Separately, former U.S. Energy Secretary Ernest Moniz and AFL-CIO union President Richard Trumka announced an initiative to preserve gas and coal industry jobs and at the same time promote climate change mitigation. CCS could be one of the areas to benefit from their proposal as Moniz indicates the goal is to “pull CO2 emissions out of the electricity, transportation and building sectors on a vast scale.”

Among the champions for CCS, Oxy CEO Hollub recognizes the immediate opportunities and challenges for a hurting oil/gas sector as articulated in her first-quarter 2020 earnings conference call this year and her earlier remarks to industry audiences before the ongoing struggles. She promotes the use of technology advances and the newly created 45Q tax break, but also is advocating for help from Congress in support for further development of CCS infrastructure.

‘Push the Envelope’

“We’re going to push the envelope on everything now, and that’s part of the reason we’ve been able to reduce our overall expenses significantly as our teams are leveraging technology and automation as much as we can,” Hollub told analysts in early May. “On the field operations side, our CO2 operations are very highly automated. We can actually manage those from a central control room.” 

Technology advances and automation are the keys to creating a low operating expense environment and CCS is similarly driven, she said.

Oxy injects 2.6 Bcf/d of CO2 in the Permian Basin in Texas and New Mexico to support crude oil extraction, and the excess CO2 is recovered and reinjected until it largely becomes trapped under ground, according to the company website. “We actually build models by which the computer can basically do the drilling, but it takes an engineer to help to build those models, and once they’re automated, then it’s a process of just being tweaked to get better,” said Hollub while committing to expanding the company’s carbon capture efforts.
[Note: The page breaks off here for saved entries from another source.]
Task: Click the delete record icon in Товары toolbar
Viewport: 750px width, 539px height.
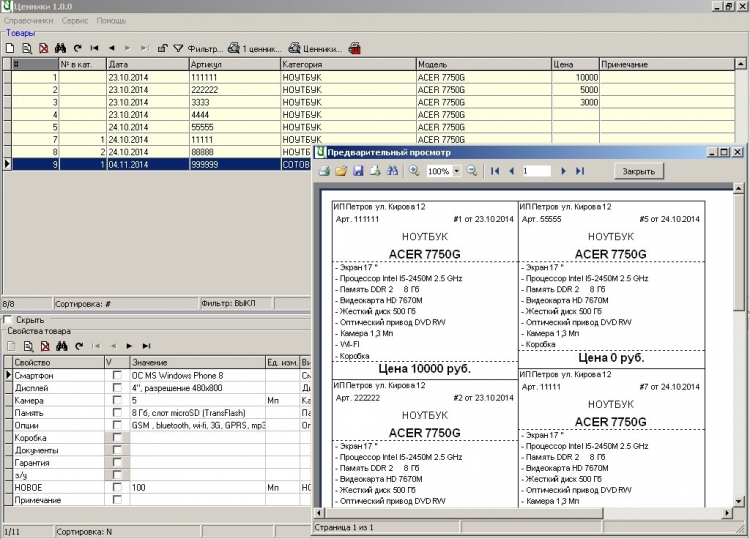Action: coord(43,48)
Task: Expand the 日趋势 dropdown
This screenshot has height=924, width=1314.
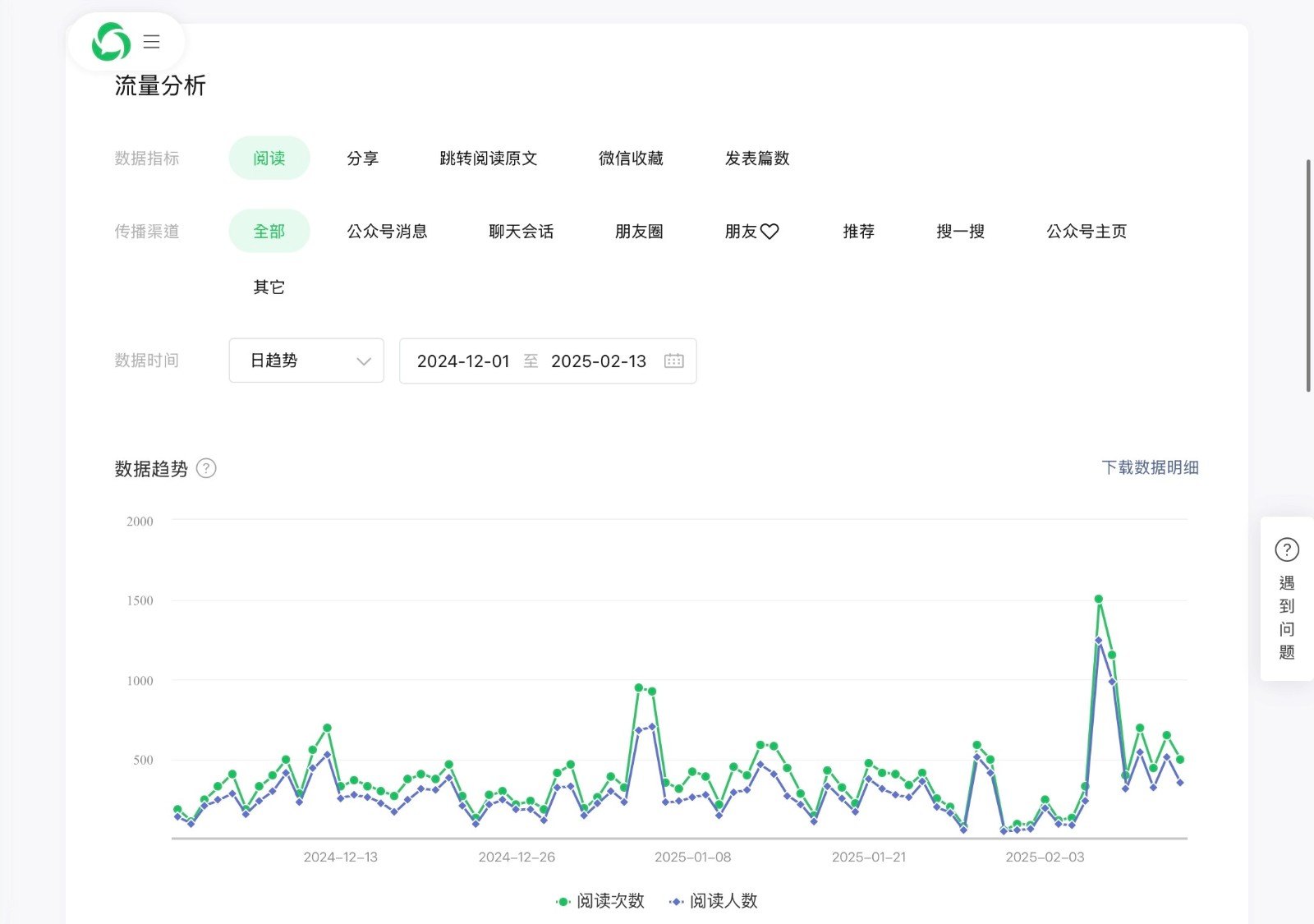Action: (x=306, y=361)
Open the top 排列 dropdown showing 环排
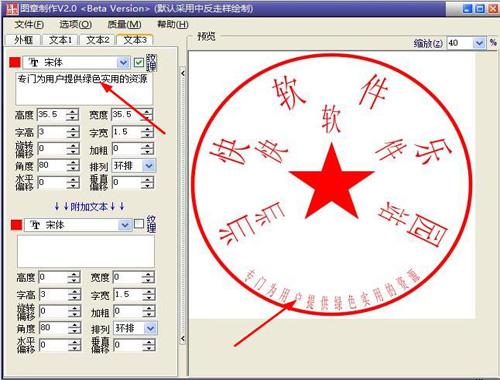Image resolution: width=500 pixels, height=380 pixels. tap(149, 166)
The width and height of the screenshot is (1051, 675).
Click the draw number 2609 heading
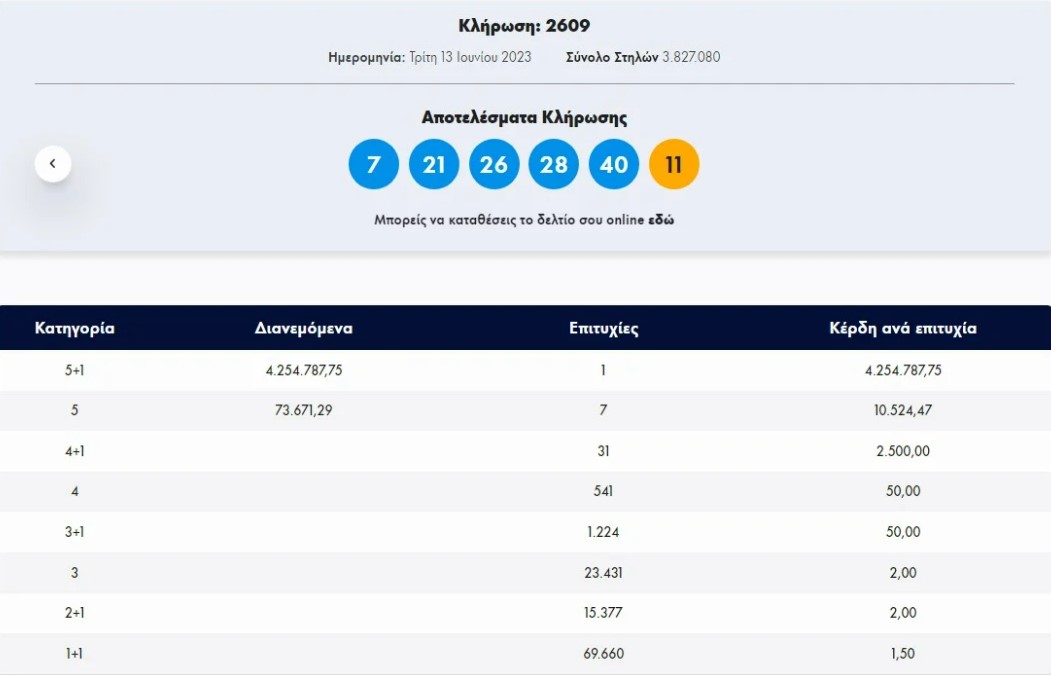click(x=525, y=26)
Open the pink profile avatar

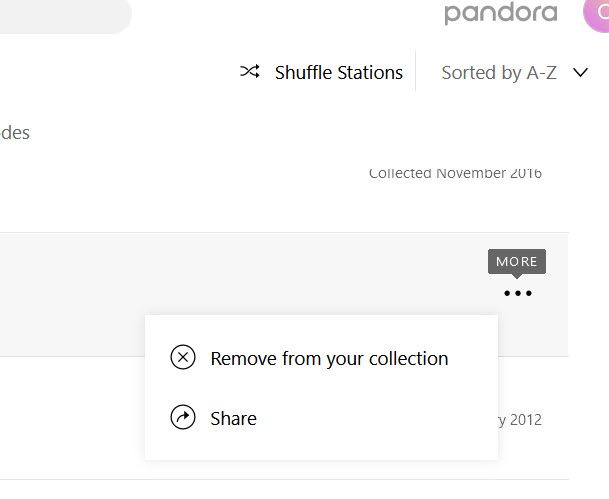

Hollub emphasizes that the only way to cap global warming is to have significant sequestration, and that is part of the Oxy strategy. She sees a serious CCS effort as eventually making Oxy’s global crude output carbon-neutral. She cautions that carbon-neutral oil production won’t happen anytime soon, pointing to her Chicago talk last year:

“As much as some people want oil/gas to go away in the next couple of decades, it cannot. What we can do is make sure all companies have access to these technologies.”